• [Exercise goal]: Your job with the data below is to output exactly the lines from the one holding "This screenshot has height=604, width=889." down to the one holding "Select the word", both included, and no others.

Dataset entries
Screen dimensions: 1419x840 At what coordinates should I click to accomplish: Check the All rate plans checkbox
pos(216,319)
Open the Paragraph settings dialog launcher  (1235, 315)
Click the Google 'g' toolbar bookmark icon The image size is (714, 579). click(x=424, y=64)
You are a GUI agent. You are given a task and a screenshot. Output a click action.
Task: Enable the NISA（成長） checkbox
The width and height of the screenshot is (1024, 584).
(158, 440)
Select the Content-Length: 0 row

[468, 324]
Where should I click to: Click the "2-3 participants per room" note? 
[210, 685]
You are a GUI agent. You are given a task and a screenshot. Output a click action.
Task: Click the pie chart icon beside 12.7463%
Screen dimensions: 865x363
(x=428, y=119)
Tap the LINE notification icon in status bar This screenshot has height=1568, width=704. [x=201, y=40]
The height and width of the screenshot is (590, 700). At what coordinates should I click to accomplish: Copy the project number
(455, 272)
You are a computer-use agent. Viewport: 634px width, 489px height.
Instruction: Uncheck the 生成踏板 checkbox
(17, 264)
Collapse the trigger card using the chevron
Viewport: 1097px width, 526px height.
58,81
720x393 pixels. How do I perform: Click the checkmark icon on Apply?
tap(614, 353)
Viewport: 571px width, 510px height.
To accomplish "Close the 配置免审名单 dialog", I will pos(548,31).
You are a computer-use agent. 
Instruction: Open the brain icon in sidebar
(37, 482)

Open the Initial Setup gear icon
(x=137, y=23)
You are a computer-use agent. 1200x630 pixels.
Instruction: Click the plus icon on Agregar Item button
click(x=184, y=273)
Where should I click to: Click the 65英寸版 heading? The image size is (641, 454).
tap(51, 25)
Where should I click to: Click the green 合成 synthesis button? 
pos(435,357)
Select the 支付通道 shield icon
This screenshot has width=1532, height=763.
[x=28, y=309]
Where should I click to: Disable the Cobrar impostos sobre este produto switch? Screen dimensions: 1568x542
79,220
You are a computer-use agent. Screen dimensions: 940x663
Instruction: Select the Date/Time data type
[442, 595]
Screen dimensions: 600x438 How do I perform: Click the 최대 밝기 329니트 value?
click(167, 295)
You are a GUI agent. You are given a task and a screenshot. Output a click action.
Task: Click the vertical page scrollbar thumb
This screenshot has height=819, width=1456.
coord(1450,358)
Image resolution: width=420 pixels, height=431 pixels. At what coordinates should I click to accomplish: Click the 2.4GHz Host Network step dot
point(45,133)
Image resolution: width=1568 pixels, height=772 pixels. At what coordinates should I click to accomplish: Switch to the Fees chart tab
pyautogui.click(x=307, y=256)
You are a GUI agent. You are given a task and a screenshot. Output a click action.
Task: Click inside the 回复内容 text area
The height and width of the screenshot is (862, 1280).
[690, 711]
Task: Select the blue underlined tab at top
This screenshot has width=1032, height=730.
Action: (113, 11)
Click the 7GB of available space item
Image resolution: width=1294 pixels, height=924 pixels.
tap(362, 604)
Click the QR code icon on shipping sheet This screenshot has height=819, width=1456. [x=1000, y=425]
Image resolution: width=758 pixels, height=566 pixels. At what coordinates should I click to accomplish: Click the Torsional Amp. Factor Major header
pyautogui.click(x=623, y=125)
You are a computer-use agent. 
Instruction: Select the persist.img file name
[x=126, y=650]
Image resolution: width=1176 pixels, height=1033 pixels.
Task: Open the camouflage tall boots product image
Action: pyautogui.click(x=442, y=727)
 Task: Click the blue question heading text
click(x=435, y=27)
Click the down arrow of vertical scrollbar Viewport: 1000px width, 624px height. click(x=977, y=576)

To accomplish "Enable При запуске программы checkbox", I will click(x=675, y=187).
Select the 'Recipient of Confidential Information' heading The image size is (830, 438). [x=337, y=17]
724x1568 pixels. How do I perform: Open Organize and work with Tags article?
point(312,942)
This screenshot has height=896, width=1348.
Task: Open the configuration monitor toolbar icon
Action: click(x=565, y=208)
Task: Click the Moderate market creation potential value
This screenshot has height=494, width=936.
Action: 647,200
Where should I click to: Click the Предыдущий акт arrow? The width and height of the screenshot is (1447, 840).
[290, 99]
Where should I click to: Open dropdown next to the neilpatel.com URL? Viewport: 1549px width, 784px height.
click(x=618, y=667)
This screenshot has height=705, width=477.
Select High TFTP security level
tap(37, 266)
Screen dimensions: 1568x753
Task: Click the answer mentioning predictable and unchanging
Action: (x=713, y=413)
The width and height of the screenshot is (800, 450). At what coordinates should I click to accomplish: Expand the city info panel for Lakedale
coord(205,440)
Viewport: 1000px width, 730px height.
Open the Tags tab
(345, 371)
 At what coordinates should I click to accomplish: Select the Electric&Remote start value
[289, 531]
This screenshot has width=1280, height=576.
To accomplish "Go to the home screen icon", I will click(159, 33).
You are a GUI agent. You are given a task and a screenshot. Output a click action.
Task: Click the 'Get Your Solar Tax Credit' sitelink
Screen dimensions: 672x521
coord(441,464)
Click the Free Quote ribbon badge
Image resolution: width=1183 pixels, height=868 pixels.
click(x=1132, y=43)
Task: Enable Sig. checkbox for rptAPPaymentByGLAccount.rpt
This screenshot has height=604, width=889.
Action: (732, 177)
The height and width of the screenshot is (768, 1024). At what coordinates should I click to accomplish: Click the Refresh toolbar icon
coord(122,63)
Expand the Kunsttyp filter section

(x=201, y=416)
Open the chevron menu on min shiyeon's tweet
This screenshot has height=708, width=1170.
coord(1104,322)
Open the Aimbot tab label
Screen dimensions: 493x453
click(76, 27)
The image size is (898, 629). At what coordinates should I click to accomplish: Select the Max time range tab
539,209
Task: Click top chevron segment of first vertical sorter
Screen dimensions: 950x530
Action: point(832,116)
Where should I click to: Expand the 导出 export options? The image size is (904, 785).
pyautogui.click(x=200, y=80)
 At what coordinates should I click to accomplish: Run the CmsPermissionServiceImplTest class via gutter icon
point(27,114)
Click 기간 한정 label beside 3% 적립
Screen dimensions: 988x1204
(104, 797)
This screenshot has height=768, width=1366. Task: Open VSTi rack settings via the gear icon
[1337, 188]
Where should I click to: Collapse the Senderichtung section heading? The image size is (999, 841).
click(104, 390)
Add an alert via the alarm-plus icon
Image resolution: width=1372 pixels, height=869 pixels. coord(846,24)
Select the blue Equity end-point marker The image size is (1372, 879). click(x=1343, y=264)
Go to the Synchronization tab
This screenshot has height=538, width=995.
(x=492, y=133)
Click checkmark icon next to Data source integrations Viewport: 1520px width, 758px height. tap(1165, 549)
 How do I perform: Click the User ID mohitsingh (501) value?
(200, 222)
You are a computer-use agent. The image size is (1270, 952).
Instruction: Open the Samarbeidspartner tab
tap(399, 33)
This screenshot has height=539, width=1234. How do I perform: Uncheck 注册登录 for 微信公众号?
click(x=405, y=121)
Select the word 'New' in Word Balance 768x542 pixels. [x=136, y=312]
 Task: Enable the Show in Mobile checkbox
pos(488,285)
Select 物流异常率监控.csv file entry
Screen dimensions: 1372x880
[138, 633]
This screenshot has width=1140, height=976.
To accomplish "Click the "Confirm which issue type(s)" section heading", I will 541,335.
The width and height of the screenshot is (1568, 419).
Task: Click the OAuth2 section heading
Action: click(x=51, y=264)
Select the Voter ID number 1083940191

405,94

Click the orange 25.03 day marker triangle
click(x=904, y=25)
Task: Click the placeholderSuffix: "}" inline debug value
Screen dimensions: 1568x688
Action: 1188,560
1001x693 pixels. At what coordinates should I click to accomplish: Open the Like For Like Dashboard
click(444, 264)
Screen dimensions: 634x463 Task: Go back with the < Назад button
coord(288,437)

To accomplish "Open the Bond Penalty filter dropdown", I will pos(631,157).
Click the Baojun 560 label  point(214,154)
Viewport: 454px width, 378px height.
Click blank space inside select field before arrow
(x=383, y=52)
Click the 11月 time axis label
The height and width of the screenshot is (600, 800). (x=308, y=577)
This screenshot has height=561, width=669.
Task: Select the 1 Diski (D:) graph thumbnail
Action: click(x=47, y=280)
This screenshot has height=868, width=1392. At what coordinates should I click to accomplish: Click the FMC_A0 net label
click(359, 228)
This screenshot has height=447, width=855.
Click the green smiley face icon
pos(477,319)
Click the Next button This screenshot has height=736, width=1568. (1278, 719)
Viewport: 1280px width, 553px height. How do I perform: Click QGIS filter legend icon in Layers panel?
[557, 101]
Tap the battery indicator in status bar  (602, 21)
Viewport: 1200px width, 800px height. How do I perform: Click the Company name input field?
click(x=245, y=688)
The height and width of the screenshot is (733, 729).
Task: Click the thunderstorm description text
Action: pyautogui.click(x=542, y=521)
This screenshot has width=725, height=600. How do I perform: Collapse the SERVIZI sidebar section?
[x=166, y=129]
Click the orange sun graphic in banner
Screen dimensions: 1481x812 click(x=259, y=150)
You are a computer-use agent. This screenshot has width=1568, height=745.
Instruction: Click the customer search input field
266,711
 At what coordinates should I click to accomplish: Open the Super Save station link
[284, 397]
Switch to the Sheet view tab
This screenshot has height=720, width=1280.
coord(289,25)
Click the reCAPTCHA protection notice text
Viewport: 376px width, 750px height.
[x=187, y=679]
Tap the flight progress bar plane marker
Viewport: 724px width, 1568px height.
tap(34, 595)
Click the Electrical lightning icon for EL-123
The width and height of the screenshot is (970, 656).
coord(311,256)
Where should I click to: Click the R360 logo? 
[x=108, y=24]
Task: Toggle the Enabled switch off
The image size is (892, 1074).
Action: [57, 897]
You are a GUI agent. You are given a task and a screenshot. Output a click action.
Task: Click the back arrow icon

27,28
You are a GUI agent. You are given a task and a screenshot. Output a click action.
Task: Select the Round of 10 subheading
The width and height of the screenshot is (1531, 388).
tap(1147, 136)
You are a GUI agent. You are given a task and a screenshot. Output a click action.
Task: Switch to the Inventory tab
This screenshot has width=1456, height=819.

• [Solved exercise]:
This screenshot has height=604, width=889.
Action: (732, 177)
The height and width of the screenshot is (768, 1024). At what coordinates should I click to accomplish: Click the Refresh toolbar icon
coord(122,63)
Expand the Kunsttyp filter section

(x=201, y=416)
Open the chevron menu on min shiyeon's tweet
This screenshot has height=708, width=1170.
coord(1104,322)
Open the Aimbot tab label
Screen dimensions: 493x453
click(76, 27)
The image size is (898, 629). At what coordinates should I click to accomplish: Select the Max time range tab
539,209
Task: Click top chevron segment of first vertical sorter
Screen dimensions: 950x530
Action: point(832,116)
Where should I click to: Expand the 导出 export options? The image size is (904, 785).
pyautogui.click(x=200, y=80)
 At what coordinates should I click to accomplish: Run the CmsPermissionServiceImplTest class via gutter icon
point(27,114)
Click 기간 한정 label beside 3% 적립
Screen dimensions: 988x1204
(104, 797)
This screenshot has height=768, width=1366. Task: Open VSTi rack settings via the gear icon
[1337, 188]
Where should I click to: Collapse the Senderichtung section heading? The image size is (999, 841).
click(104, 390)
Add an alert via the alarm-plus icon
Image resolution: width=1372 pixels, height=869 pixels. coord(846,24)
Select the blue Equity end-point marker The image size is (1372, 879). click(x=1343, y=264)
Go to the Synchronization tab
This screenshot has height=538, width=995.
(x=492, y=133)
Click checkmark icon next to Data source integrations Viewport: 1520px width, 758px height. tap(1165, 549)
 How do I perform: Click the User ID mohitsingh (501) value?
(200, 222)
You are a computer-use agent. The image size is (1270, 952).
Instruction: Open the Samarbeidspartner tab
tap(399, 33)
This screenshot has height=539, width=1234. How do I perform: Uncheck 注册登录 for 微信公众号?
click(x=405, y=121)
Select the word 'New' in Word Balance 768x542 pixels. [x=136, y=312]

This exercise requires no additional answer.